Master universitari, corsi di alta formazione e dottorati di ricerca in nutrizione non abilitano all’esercizio di una professione sanitaria e men che meno alla professione medica
Roma, 8 settembre 2019 – “Soluzioni veloci per guarire dalle malattie autoimmuni senza farmaci” prometteva la biologa nutrizionista sospesa (per due mesi) dall’Ordine dei Biologi che di recente ha avuto il suo bel da fare: sanzioni per un biologo sostenitore della paleo-dieta e per una che prescriveva piani alimentari online, senza mai incontrare i pazienti.
I vertici della SINuC plaudono all’operato dell’Ordine dei Biologi che ha preso provvedimenti: “È stato un atto di grande responsabilità del quale ci complimentiamo e che ci fa capire come serva una maggiore collaborazione tra i diversi Ordini per la tutela dei cittadini” così prof. Maurizio Muscaritoli, Presidente della Società Italiana di Nutrizione Clinica (SINuC).
“Esistono diversi ordini di problemi: ad iniziare dal termine ‘nutrizionista’ che accomuna diverse professionalità, la cui azione può facilmente sfociare nell’esercizio abusivo della professione medica che è un vero e proprio reato – spiega Muscaritoli – Nel nostro ordinamento infatti solo un laureato in medicina e chirurgia può fare diagnosi e prescrivere terapie. Al momento master universitari, corsi di alta formazione e dottorati di ricerca in nutrizione non abilitano all’esercizio di una professione sanitaria e men che meno alla professione medica”.

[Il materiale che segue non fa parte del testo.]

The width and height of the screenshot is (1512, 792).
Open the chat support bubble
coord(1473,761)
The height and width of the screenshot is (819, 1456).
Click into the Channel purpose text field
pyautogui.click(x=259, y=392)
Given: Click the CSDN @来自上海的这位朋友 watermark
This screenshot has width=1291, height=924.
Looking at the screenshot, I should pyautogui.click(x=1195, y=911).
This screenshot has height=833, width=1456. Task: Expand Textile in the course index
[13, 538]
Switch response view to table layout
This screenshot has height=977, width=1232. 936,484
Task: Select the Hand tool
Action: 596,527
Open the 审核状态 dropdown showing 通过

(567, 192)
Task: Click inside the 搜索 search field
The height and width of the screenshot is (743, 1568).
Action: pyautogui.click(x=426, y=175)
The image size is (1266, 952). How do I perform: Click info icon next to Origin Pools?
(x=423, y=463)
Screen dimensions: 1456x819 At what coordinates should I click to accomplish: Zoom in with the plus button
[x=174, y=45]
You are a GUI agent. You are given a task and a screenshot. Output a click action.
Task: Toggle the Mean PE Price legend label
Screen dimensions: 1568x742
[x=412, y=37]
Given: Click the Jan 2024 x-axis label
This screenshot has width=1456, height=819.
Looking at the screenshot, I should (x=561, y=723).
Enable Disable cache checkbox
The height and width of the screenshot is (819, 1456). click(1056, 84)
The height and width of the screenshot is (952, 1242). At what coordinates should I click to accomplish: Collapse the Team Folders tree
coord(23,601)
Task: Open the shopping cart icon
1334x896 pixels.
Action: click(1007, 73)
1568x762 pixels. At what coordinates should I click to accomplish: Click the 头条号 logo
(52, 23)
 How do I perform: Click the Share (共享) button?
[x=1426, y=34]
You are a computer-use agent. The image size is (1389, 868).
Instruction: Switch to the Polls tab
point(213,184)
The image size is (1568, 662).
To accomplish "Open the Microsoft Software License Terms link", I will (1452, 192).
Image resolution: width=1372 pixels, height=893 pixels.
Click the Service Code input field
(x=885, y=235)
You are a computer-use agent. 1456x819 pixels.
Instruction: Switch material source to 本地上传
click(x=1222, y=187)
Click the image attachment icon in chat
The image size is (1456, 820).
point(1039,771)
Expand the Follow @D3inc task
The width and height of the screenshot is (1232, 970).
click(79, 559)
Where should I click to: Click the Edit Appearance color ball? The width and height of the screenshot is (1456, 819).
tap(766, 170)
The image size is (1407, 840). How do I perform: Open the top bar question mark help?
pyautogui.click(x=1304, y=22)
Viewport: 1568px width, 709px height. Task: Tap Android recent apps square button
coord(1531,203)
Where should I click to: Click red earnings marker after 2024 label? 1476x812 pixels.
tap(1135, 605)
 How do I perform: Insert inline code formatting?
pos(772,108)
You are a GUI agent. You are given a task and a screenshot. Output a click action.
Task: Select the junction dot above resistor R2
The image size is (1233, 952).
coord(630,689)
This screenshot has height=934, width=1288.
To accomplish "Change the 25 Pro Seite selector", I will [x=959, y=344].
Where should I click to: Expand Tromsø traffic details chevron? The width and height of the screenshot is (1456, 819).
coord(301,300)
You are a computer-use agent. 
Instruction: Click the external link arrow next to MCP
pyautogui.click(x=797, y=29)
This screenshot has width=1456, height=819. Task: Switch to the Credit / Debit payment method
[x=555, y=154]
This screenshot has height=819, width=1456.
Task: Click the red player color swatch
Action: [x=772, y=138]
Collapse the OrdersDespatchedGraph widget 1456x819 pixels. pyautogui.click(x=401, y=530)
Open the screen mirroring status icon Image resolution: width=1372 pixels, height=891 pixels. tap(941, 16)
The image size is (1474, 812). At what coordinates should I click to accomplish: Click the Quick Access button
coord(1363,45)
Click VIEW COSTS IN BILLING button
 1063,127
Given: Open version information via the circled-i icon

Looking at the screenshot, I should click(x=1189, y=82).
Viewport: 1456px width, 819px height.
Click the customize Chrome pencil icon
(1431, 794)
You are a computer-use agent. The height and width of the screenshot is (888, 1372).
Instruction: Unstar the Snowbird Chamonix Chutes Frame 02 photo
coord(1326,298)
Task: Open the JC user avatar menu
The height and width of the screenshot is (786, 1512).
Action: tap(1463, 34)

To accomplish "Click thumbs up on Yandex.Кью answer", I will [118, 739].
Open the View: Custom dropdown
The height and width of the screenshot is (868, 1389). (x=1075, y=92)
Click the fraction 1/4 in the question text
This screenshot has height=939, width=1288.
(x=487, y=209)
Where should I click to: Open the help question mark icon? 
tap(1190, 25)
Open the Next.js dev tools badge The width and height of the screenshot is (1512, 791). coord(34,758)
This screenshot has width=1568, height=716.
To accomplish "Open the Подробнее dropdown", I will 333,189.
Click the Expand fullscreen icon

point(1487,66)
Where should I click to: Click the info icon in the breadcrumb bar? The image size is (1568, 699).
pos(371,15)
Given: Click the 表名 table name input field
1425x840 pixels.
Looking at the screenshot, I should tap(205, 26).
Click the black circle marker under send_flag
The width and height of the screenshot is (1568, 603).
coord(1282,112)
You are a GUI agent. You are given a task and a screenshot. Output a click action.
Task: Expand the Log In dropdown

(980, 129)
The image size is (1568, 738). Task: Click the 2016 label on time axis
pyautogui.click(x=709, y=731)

Il fatto che il ‘nutrizionista’ non abbia una sua definizione precisa è fonte di confusione e di rischio per i cittadini, sia sani, che malati. Per questi ultimi i pericoli sono elevati: la cronaca ci consegna, ad esempio casi di malati oncologici curati con diete ‘miracolose’ con esiti talora fatali o il boom di diagnosi di intolleranze e allergie per motivi di business supportate da test spesso senza alcuna base scientifica che prevedono diete di esclusione che possono portare a quadri di squilibrio nutrizionale, carenze o vere e proprie forme di malnutrizione.
O, peggio, interpretazioni creative di disturbi, che sono vere e proprie patologie, e che, affrontate unicamente con diete sconclusionate, non vengono trattate adeguatamente generando rischi importanti per il paziente. Tanto per fare l’esempio delle malattie autoimmuni, si tratta di patologie serie che, se non trattate, possono evolvere in forme gravi, irreversibili e che portano a disabilità. Se una corretta alimentazione può di certo giovare, questa deve essere considerata come un’integrazione a terapie farmacologiche concordate con uno specialista.
Le persone che si rivolgono ad un nutrizionista hanno bisogno che sia formulata una diagnosi clinica che identifichi e caratterizzi il motivo per cui cercano un aiuto. Anche forme apparentemente ‘innocue’ di sovrappeso spesso sono caratterizzate da concomitanti problemi metabolici per non parlare dell’obesità franca per la quale non basta ridurre le calorie, proporre diete fantasiose o consigliare un po’ di movimento.
“All’esatto opposto il rischio di medicalizzare soggetti sani che potrebbero beneficiare di indicazioni sullo stile di vita e che, se caratterizzati da quadri psicologici di fragilità possono sviluppare un’attenzione eccessiva nei riguardi dell’alimentazione sino a sfociare nell’ortoressia, una vera e propria ossessione e dipendenza da uno stile alimentare sano e restrittivo” aggiunge il prof. Lorenzo Maria Donini, past president SIDSCA.
La diagnosi quindi non può basarsi sulla valutazione del peso o della ‘semplice’ composizione corporea, ma affrontare le problematiche cliniche, psicologiche e funzionali che caratterizzano la malattia. Anche la prescrizione terapeutica (counseling o trattamento dietetico, ricorso a supplementi nutrizionali, nutrizione artificiale) e la valutazione del risultato devono essere fatte tenendo conto della complessità del quadro clinico.
La stessa elaborazione e indicazione del piano nutrizionale dove si affollano diverse figure professionali, non può avvenire in maniera decontestualizzata rispetto a quello che deve essere un percorso diagnostico di presa in carico globale.
Un percorso quindi di competenza della Nutrizione Clinica che non deve limitarsi a curare la malnutrizione (sia essa per eccesso, per difetto e/o selettiva) ma farsi carico del paziente con tutte le sue problematiche cliniche.